3 – Há no trabalho jornalístico publicado, que nos envia, alguma afirmação ou afirmações da jornalista que considere reveladoras de “uma atitude que fere a ética e a deontologia profissional”? Se sim, quais em concreto?

Ao jornal O Mirante, o CD deu conhecimento da queixa recebida, perguntando se a jornalista em causa, ou a direção do jornal, queriam dar a sua posição relativamente às acusações.

Em resposta, o queixoso aponta o artigo 3º do Código Deontológico dos Jornalistas, dizendo que a jornalista em causa “tinha o dever de informar sobre todos os pontos” por ele apresentados na sessão pública da Câmara Municipal de Alpiarça, “e não ter somente isolado um deles”.

E acrescenta: “Se publicou sobre este tema particular, porque é que nada publicou sobre os assuntos que apresentei, considerados de interesse público?”

“Quando não informa sobre tantos assuntos de interesse comunitário -estes e vários outros -, não estará a contribuir para restringir o acesso às fontes de informação? Não terei razão para afirmar que a ação desta jornalista fere o código deontológico dos jornalistas?”, questiona ainda, juntando diversos documentos sobre atividades que a associação que dirige tem desenvolvido na região.

Apontou igualmente o artº 4 do Código Deontológico, que estipula que o jornalista “deve utilizar meios leais para obter informações, imagens ou documentos e proibir-se de abusar da boa-fé de quem quer que seja”.

Da parte do jornal, o CD recebeu um esclarecimento, assinado pelo diretor editorial, António Palmeiro.

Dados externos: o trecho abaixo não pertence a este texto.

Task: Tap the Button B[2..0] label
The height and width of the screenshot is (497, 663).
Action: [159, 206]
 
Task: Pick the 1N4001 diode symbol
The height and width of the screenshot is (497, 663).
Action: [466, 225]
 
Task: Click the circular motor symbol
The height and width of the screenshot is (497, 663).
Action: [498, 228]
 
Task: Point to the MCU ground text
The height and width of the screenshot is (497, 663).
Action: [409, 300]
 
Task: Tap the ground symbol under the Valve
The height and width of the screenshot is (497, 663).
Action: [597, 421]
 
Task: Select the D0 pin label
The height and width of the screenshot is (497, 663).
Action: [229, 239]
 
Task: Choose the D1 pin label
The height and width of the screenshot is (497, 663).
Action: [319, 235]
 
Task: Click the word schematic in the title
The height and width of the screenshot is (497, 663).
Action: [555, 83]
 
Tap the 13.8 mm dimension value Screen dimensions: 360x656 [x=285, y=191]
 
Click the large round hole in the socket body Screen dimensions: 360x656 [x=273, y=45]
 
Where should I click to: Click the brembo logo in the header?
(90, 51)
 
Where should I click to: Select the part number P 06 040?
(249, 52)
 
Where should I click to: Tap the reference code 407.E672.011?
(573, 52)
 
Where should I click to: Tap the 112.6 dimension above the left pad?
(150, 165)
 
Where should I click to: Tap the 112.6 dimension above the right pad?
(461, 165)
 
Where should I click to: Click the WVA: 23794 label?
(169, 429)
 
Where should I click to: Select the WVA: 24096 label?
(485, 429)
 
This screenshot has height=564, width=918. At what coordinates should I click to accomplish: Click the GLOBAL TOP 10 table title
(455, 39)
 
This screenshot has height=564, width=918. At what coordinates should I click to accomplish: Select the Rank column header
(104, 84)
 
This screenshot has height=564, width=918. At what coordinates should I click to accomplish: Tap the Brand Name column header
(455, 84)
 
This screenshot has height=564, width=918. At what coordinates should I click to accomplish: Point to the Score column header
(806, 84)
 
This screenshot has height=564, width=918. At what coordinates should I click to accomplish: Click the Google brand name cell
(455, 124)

Começa o diretor por referir o facto de a jornalista em causa não ser sindicalizada, para concluir: “o órgão sindical em causa não tem competências disciplinares sobre a mesma, mas respondemos pelo respeito que o sindicato e o conselho nos merecem”.

Sobre a queixa em concreto, António Palmeiro alega que “o queixoso interveio na sessão, no ponto dedicado ao público, sendo a mesma sessão à porta aberta”.

Acrescenta ainda: “Bem sabe o queixoso, atendendo a que já desempenhou funções de chefe de gabinete do município de Alpiarça, que ao intervir na sessão camarária o estava a fazer publicamente e que a sua intervenção podia ser objeto de notícia”.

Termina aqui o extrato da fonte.